DATA PROVIDED =
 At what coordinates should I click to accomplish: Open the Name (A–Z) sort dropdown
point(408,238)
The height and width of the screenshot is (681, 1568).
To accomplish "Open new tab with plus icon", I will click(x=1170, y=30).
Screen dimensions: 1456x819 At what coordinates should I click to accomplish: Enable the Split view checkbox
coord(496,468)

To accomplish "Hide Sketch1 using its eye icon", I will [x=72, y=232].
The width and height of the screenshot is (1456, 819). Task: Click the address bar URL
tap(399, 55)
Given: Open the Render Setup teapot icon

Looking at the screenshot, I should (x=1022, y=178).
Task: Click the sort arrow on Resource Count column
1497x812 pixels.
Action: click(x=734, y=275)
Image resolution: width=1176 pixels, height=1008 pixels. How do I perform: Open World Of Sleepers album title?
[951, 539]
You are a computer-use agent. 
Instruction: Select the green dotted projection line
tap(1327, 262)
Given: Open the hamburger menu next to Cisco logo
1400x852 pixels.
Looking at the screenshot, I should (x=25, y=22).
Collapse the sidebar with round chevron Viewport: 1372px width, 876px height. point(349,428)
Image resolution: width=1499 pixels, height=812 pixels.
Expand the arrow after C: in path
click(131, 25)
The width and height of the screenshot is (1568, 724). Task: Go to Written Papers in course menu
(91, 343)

HOW TO COMPLETE THIS TASK = Your answer should be every line above that contains the word "will".

THE COMPLETED TASK =
To accomplish "Open new tab with plus icon", I will click(x=1170, y=30).
To accomplish "Hide Sketch1 using its eye icon", I will [x=72, y=232].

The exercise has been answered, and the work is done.